# [INSTRUCTIONS FOR THE TASK]
Express the listing as a Markdown table with the columns Row and Line, numbering each line and leaving out blank lines. Cover only the span from the first line of the listing through the line that contains "coordinates (625, 83).", inclusive.

# [SUPPLIED DATA]
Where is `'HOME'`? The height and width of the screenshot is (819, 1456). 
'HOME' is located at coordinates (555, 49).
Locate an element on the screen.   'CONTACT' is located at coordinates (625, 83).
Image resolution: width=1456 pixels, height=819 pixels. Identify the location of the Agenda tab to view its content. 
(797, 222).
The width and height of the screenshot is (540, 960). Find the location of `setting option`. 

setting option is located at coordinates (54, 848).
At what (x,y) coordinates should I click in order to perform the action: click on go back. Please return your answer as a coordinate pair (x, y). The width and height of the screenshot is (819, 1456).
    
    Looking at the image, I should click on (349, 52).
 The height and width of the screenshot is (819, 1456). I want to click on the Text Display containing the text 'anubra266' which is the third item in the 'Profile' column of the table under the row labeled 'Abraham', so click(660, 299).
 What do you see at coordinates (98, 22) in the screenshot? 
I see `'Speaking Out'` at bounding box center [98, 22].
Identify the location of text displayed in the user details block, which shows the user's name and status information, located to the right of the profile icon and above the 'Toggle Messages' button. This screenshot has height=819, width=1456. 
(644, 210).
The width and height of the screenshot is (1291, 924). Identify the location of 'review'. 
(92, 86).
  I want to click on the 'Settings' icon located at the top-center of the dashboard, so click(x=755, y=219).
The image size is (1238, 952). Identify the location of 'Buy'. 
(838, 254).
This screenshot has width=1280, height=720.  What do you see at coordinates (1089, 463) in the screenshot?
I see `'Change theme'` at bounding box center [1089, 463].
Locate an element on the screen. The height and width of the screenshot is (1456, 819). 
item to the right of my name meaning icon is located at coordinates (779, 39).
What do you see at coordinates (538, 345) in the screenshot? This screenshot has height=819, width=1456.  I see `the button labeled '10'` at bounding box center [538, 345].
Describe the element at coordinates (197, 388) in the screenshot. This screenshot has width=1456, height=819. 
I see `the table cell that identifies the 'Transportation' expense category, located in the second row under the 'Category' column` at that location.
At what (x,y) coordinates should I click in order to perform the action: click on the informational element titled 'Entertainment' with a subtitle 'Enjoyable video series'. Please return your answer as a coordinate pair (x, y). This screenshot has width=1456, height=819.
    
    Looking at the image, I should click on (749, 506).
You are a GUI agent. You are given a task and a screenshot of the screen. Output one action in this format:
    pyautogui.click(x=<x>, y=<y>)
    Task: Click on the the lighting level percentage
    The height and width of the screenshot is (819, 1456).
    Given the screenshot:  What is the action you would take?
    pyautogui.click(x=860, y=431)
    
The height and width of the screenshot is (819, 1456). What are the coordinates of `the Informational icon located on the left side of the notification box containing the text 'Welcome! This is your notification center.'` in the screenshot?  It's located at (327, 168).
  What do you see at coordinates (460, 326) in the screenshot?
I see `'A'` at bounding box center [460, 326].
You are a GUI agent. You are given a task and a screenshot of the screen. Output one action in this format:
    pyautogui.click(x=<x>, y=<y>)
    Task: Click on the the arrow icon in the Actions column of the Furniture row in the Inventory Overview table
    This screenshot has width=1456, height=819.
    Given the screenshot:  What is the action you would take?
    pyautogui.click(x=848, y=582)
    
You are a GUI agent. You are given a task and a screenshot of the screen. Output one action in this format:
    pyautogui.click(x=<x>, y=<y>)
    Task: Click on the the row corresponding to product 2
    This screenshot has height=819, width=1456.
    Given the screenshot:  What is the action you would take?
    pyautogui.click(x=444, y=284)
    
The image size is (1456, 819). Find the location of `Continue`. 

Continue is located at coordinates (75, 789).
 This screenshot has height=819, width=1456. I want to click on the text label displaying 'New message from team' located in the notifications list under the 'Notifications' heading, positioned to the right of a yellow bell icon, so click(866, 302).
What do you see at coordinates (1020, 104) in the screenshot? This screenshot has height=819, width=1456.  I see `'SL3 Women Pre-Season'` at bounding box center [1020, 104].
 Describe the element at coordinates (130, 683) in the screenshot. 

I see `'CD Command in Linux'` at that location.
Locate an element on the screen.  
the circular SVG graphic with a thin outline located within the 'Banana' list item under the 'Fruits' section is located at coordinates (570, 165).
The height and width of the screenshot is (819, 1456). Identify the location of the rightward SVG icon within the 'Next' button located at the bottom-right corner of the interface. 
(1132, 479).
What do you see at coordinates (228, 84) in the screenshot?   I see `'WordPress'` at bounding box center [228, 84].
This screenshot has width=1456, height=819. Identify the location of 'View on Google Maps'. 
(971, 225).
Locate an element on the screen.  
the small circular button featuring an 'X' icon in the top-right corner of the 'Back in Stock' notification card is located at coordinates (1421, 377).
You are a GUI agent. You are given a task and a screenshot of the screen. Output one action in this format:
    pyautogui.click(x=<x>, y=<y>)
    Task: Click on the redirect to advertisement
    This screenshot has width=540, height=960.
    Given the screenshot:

# [SOLUTION TO THIS EXERCISE]
| Row | Line |
|---|---|
| 1 | Where is `'HOME'`? The height and width of the screenshot is (819, 1456).  |
| 2 | 'HOME' is located at coordinates (555, 49). |
| 3 | Locate an element on the screen.   'CONTACT' is located at coordinates (625, 83). |